------ Teks Sumber ------
Monzer
Kahf, dalam buku Ekonomi Islam menjelaskan panjang lebar tentang motif-motif
produksi. Menurutnya, Produksi merupakan pengambilan manfaat dari setiap
partikel pada alam semesta adalah merupakan tujuan ideologik umat muslim. Hal
ini jelas karena merupakan kewajiban keagamaan bagi manusia terhadap dunia dan
ia secara langsung bersumber pada pandangan Islam mengenai manusia dan alam
semesta. Karena Islam mengancang tujuan ini dengan dua sasaran, yaitu ajaran
etik (ahlak) dan hukum. Dalam pandangan Islam, Produksi merupakan upaya untuk
meningkatkan tidak hanya kondisi materialnya tetapi juga moralnya dan sebagai
sarana untuk mencapai diakhirat kelak.
Pentingnya
suatu kegiatan produksi diatur dalam Q.S Al-Baqarah ayat 22:
“Dialah
yang menjadikan bumi sebagai hamparan bagimu dan langit sebagai atap Dia
menurunkan air (Hujan) dari langit, lalu Dia menghasilkan dengan hujan itu
segala buah-buahan sebagai rezeki untukmu; karena itu janganlah kamu mengadakan
sekutu-sekutu bagi Allah, Padahal kamu mengetahui.
Kegiatan
produksi menurut siddig sebagaimana yang dikutip M.Nur Rianto didefinisikan
sebagai penyediaan barang dan jasa dengan memperhatikan nilai keadilan dan
kemanfaatan (Mashlahah) bagi masyarakat. Berdasarkan definisi diatas
terlihat bahwa kegiatan produksi dalam perspektif ekonomi islam adalah terikat
dengan manusia dan eksistensinya dalam aktivitas ekonomi.
Secara
garis besar setiap kepentingan manusia yang sesuai dengan aturan dan prinsip
syariat harus menjadi target dari suatu kegiatan produksi, dimana produksi
adalah proses mencari, mengalokasikan, dan mengolah sumber daya menjadi output
dalam rangka meningkatkan dan memberi maslahah bagi manusia.
Tujuan Produksi dalam Ekonomi Islam
Tujuan
Kegiatan Produksi adalah meningkatkan kemaslahatan yang bisa diwujudkan dalam
berbagai bentuk diantaranya :
1.
Pemenuhan kebutuhan manusia pada tingkat moderat (Pertengahan)
Tujuan produksi yang pertama sangat jelas, yaitu pemenuhan
kebutuhan manusia pada tingkat moderat (pertengahan). Hal ini akan menimbulkan
dua implikasi yaitu pertama. Produsen hanya menghasilkan barang dan jasa
yang menjadi kebutuhan. Kedua, kuantitas produk yang diproduksi tidak
akan berlebihan, tetapi hanya sebatas kebutuhan yang wajar.
------ Data yang Ditampilkan ------
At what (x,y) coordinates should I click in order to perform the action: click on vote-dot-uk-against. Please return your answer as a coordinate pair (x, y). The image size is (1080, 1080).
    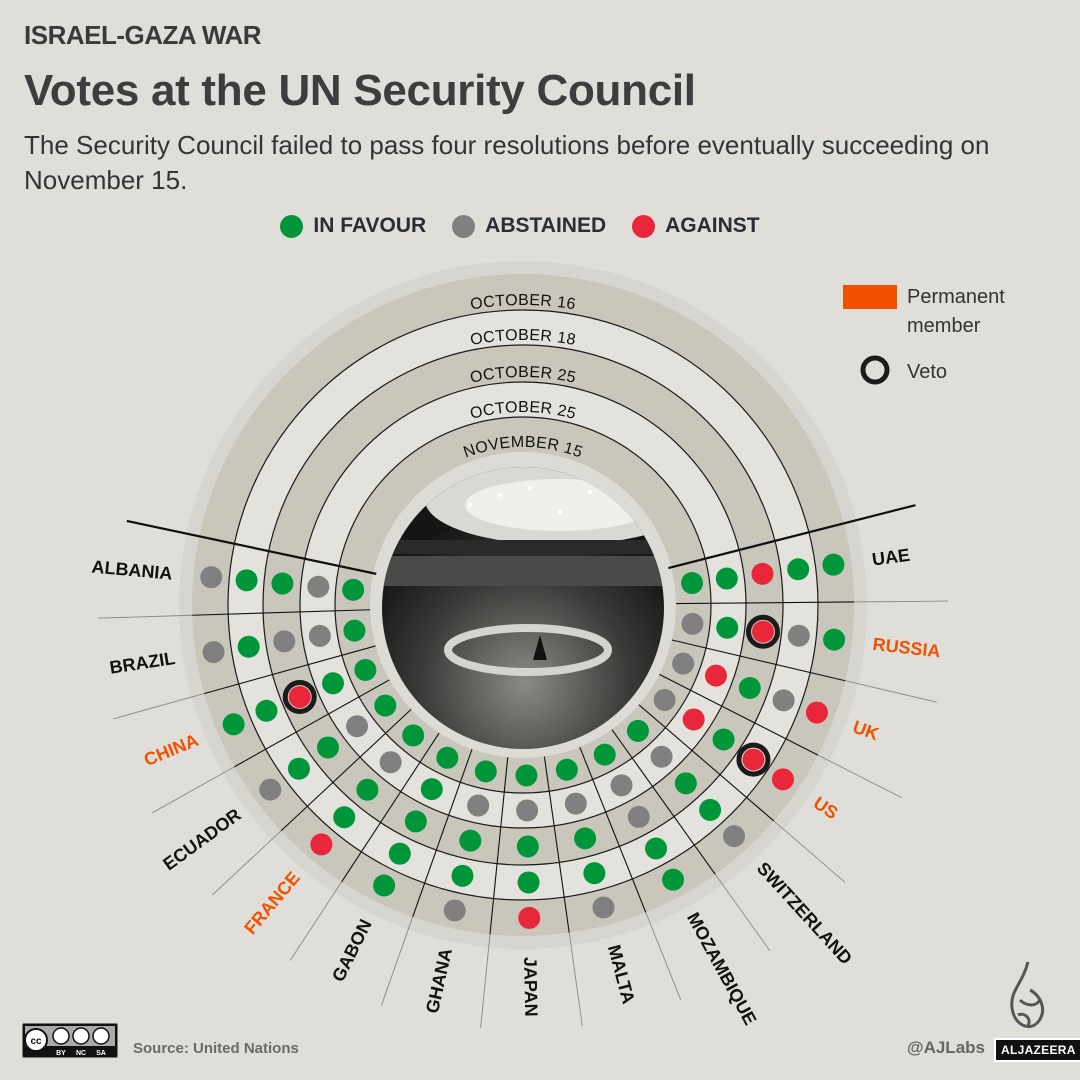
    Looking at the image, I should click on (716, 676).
------
**Tugas Kerja**
Tulis ulang bagian teks sumber yang dimulai pada kata-kata "Tujuan produksi yang" dan berhenti setelah "kebutuhan yang wajar.", dengan mengganti "Produsen" menjadi "Pelaku usaha". Baris-baris data ini tidak ada hubungannya dengan teks sumber.

**Hasil Latihan**
Tujuan produksi yang pertama sangat jelas, yaitu pemenuhan
kebutuhan manusia pada tingkat moderat (pertengahan). Hal ini akan menimbulkan
dua implikasi yaitu pertama. Pelaku usaha hanya menghasilkan barang dan jasa
yang menjadi kebutuhan. Kedua, kuantitas produk yang diproduksi tidak
akan berlebihan, tetapi hanya sebatas kebutuhan yang wajar.